Il poussa un long soupir, visiblement irrité. J’avais hésité a posé la question, ne connaissant en aucun cas les autres animaux y ressemblant.
— Non, je suis un quagga. Et je parle 35 langues, précisa-t-il, l’air lassé. Cela dit, je suis content de voir que vous vous remettez aussi vite. Tout le monde ne récupère pas aussi rapidement des mutations.
— Je vous avoue que je suis un peu perdue… mais il y a plus important que moi.
— Je n’en doute pas. Mais chaque vie compte. Ne vous dénigrez pas pour un échec qui n’est pas de votre fait.
— Co... comment vous… ?
— Je vous ai vue arriver. Une expression comme la vôtre ne laisse guère place à l’ambiguïté.

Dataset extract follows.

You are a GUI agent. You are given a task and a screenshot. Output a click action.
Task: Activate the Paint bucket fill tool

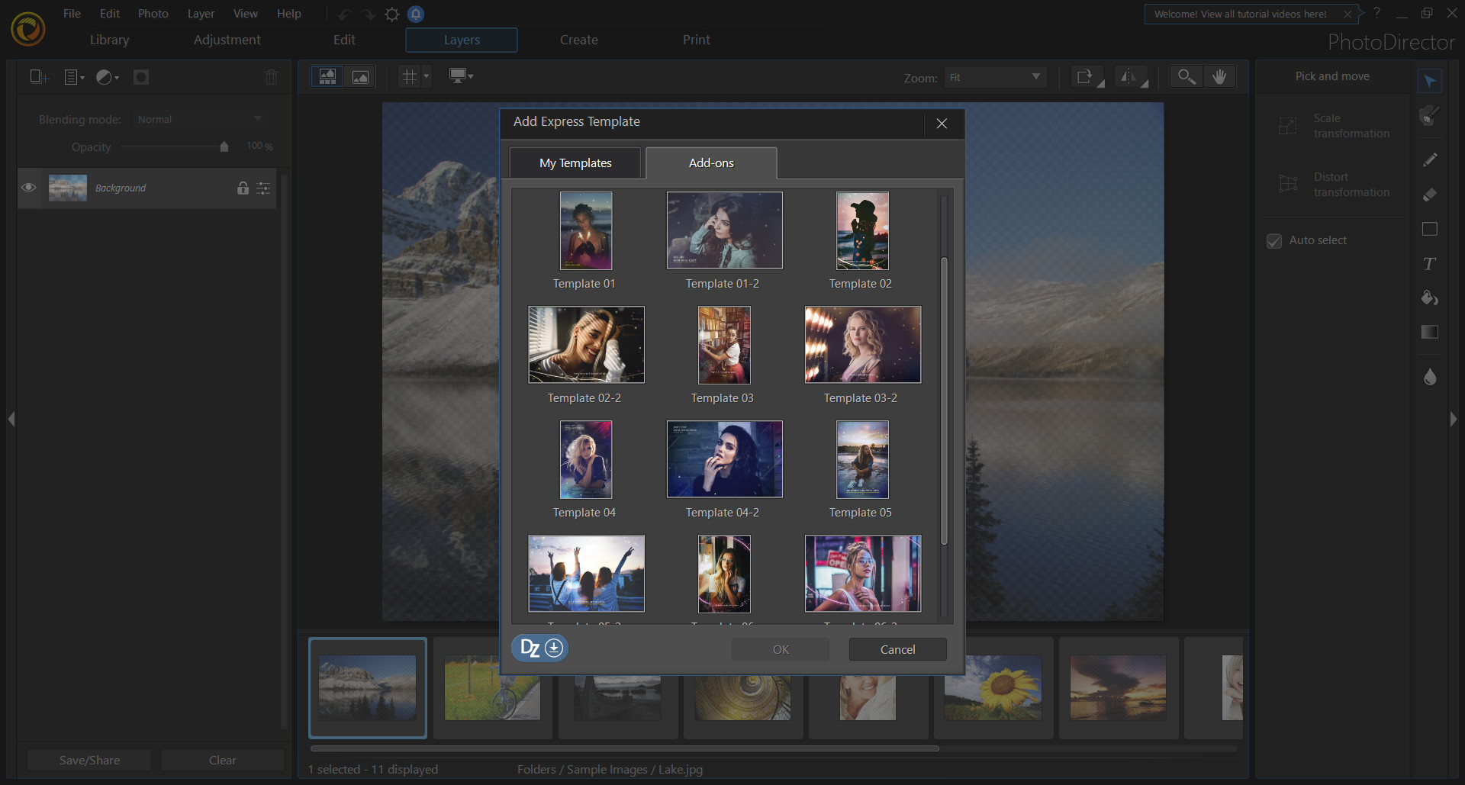1430,298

Et Maxime m’a parlé de vous quand je soignais la balle qu’il avait dans l’épaule.
— Maxime ? Qui est Maxime ?
— Le jeune loup qui était avec vous dans la voiture. Il ne vous l’a pas dit ?

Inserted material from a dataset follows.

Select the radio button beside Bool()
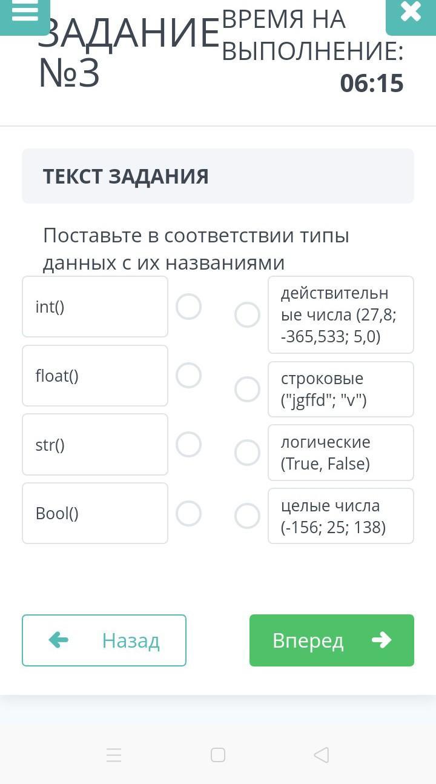The width and height of the screenshot is (436, 784). pos(188,514)
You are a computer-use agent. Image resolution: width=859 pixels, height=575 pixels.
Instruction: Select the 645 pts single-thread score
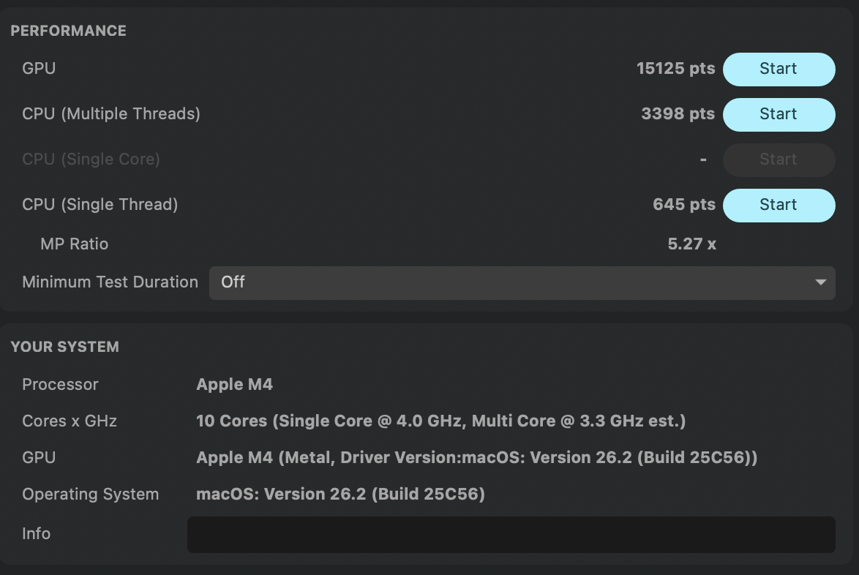(x=683, y=205)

— Non… je ne l’ai pas demandé, murmurai-je, réalisant à quel point j’avais été absorbée par mes propres pensées.
Ainsi, il s’appelait Maxime. Celui qui m’avait sauvée… en laissant Stan derrière. Une douleur sourde persistait dans ma tête, mais maintenant que le monde avait cessé de tourner, je voulais en savoir plus.
— Et vous ? Comment vous appelez-vous ?
— Mathieu Alexandre Ramírez Allerenra. Mais les gens m’appellent Marra.
— J’aurais pensé à tout autre chose avec votre accent, mais je trouve ça très beau, avouai-je.
Il sourit légèrement.
— On me le dit souvent. Et vous ?
— Morgan Arthena, mais juste Morgan, ça me va aussi. Puis-je vous aider à quelque chose ?
— C’est généreux, mais vous devez d’abord vous reposer et manger, dit Marra en croisant les bras. Ce n’est pas bon de forcer après une mutation, surtout avec un passif de sous-alimentation. Votre état laisse à désirer.
Il marqua une pause, l’agacement perçant dans son regard fatigué.
— Maxime aurait dû le comprendre. Il n’aurait jamais dû vous pousser à un entraînement aussi exigeant dans votre condition.
— Il a sûrement vu que personne ne pouvait m’en empêcher, rétorquai-je avec détermination. Il n’est pas question que je reste inactive alors que d’autres se battent. J’ai assez procrastiné comme ça dans ma vie.
Marra fronça les sourcils, clairement partagé entre son rôle de soignant et ma détermination.
— Il en va de votre santé. Je vous remercie d’être franche, mais c’est mon devoir de veiller sur vous. Je ne peux pas vous laisser sortir de cet établissement.
— Alors donnez-moi quelque chose à faire ici. Même nettoyer du matériel médical m’irait.
Il soupira à nouveau, mais acquiesça.
— Très bien. Attendez-moi là et ne bougez pas. Si vous sortez de ce lit, je le saurai.
Quelques minutes plus tard, il revint, les bras chargés de deux énormes sacs noirs et de plusieurs caisses.
— Nous avons eu de nombreuses opérations après l’évasion dont vous êtes rescapée. Voici les seuls scalpels qu’il nous reste. Si vous voulez être utile et sortir plus vite, triez-les et nettoyez-les. Mettez ceux qui sont trop rouillés dans les caisses ; ils partiront aux forges pour être transformés en armes. Et surtout, ne vous coupez pas. Certains contiennent le sang d’espèces toxiques. Ce serait vraiment le comble de vous empoisonner maintenant.
— Trier, nettoyer et ne pas me couper. Compris, répondis-je avec un petit sourire.